Hello!

I did an implementation of the style transfer paper a few weeks ago: https://github.com/slavivanov/Style-Tranfer

It might be interesting for some, because I relied more on tensorflow, and didn’t use LBFGS to optimize but Adam and (manually applied) SGD.

Let me know what you think and if you have any questions.

Very nice. A suggestion - that first example with the smoke texture might look better if you used an approach that maintained the color of the content. There’s a link to the paper here on the forum.

I’d be fascinated to see a speed comparison of Adam vs BFGS - that would make for a really interesting blog post, I think…

@jeremy, I did that comparison between different optimization methods for Style transfer!

You can take a look here: https://medium.com/slavv/picking-an-optimizer-for-style-transfer-86e7b8cba84b#.d6vgtyjie

Please let me know what you think.

@slavivanov wow, you are an absolutely exceptional technical writer. Really nice job. And very surprising results - I think worth digging into some more, because this is totally the opposite of what traditional thinking says (i.e. for deterministic functions, line search / hessian approaches should destroy SGD approaches!)

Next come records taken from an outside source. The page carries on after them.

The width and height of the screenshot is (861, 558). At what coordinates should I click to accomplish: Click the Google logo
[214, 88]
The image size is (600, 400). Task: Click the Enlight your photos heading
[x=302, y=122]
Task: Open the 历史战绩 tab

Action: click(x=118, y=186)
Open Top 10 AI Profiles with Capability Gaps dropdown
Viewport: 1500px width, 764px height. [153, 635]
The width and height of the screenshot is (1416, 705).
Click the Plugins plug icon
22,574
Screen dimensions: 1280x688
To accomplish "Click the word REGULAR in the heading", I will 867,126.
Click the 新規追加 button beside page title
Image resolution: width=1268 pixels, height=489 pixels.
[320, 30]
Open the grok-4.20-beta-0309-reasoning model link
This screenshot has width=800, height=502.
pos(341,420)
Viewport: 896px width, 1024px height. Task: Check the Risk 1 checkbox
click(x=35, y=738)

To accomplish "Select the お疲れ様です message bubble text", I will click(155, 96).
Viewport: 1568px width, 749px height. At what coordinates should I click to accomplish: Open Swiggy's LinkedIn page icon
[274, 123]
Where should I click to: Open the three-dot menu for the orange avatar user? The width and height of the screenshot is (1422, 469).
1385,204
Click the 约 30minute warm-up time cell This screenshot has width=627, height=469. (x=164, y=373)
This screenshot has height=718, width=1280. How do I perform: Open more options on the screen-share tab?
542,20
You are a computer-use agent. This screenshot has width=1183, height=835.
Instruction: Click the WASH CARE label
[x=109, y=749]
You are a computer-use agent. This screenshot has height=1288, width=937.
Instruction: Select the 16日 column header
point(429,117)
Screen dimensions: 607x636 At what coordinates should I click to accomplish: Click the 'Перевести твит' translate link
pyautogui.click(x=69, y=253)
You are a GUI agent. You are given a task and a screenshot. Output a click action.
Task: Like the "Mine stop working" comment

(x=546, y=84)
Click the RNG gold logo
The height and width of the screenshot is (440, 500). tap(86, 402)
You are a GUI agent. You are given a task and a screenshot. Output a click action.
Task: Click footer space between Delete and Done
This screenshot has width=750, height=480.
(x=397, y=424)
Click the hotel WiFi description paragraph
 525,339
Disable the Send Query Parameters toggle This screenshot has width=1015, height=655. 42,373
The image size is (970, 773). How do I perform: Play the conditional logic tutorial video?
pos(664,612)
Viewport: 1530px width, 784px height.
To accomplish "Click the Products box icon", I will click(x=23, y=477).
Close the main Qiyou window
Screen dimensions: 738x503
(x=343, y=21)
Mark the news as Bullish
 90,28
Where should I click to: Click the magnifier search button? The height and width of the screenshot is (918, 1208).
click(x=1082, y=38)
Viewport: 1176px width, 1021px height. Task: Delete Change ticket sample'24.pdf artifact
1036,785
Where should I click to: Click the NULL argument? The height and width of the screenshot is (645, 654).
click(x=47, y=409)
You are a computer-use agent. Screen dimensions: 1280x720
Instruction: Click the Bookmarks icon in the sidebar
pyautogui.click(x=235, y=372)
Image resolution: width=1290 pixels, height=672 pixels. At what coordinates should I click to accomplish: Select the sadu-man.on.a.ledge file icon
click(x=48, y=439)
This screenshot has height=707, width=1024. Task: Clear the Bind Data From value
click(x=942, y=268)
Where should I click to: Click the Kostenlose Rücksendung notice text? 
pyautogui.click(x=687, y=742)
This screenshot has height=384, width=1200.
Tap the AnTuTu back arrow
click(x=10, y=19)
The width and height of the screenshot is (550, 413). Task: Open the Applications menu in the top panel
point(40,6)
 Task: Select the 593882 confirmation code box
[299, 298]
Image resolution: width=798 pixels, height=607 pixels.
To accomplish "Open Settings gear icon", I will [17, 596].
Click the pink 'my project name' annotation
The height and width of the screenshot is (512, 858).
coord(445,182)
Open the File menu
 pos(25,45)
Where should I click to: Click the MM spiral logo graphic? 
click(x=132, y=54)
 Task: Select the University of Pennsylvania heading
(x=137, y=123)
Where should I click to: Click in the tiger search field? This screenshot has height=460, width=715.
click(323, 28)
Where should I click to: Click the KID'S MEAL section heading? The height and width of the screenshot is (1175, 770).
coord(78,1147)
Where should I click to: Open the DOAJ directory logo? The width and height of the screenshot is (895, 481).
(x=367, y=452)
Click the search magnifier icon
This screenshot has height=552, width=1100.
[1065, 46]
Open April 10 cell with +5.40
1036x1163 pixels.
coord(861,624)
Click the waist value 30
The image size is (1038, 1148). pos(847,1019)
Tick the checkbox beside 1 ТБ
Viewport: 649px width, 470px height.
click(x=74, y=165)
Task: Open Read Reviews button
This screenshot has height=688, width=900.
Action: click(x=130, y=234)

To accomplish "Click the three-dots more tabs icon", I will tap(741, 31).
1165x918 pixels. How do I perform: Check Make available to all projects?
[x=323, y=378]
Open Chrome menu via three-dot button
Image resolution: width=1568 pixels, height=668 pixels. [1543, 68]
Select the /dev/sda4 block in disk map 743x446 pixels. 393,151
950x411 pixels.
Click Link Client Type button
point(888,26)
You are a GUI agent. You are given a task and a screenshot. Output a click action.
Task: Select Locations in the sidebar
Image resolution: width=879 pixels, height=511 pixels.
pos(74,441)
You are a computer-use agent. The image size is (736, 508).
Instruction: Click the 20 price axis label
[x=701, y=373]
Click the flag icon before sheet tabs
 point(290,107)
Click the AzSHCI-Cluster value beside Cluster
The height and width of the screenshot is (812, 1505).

So my question is: can you get Adam to perform better? It’s already learning quickly, but it’s not learning well enough. I think you might be able to do better with SGD by using some learning rate strategies. Here’s a paper that I’ve never seen discussed, but is IMO really interesting: https://arxiv.org/abs/1506.01186 . Want to try using some learning rate annealing and even cyclical learning rates and see if you can get an SGD approach to beat BFGS? I’d suggest making it a new post, not just editing the one you have, since I think there’s going to be loads of new material - and just introducing the world to cyclical learning rates would be a great step…

I tweeted a link to this post and it’s gotten a lot of likes already!

(I also submitted it to reddit ML - hopefully some folks will add their own comments…)

This an awesome read. Thanks!

Nice. Thanks for the lucid write up of your experiments

Thank you for the kind words and the encouragement @jeremy, @brendan, @Surya501. And thanks for the tweet!

My intuition as to why the optimizers behave like this is still weak, although reading seems to help. I did append the post with 3 more experiments with lower learning rates for GD, RMSprop and Adadelta. Also tried out Adam with lower learning rate which beat the larger learning rate Adam given enough time.

Learning rate cycling and annealing sounds like a great follow up. Any other papers that you might recommend for it?

@jeremy Could you clarify something for me, related to the reddit discussion about stochastic methods.

As I understand it SGD operates on a part of the training data, or “online” on a single example. Thus the “stochastic”-ness.

Here we have a combination image, which is a parameter to be changed to minimize the loss function. Is this stochastic or not? Or does the “stochastic” property come from the iterative approach to the optimization?

If so, can this problem be approached with non-stochastic Gradient Descent? Is this feasible?

Thank you!

When each minibatch is providing a different set of target data (or a varying loss function) to the optimizer, it’s stochastic. In this case, the optimizer is getting the same target each time, so it’s not stochastic.

BFGS is non-stochastic gradient descent. There’s generally no point using a line search approach for SGD, since you’re wasting a lot of time optimizing a direction that’s only approximate. But for this problem it makes sense to do the line search, since it’s not stochastic.

Does that make more sense? Sorry if I’m not explaining this clearly…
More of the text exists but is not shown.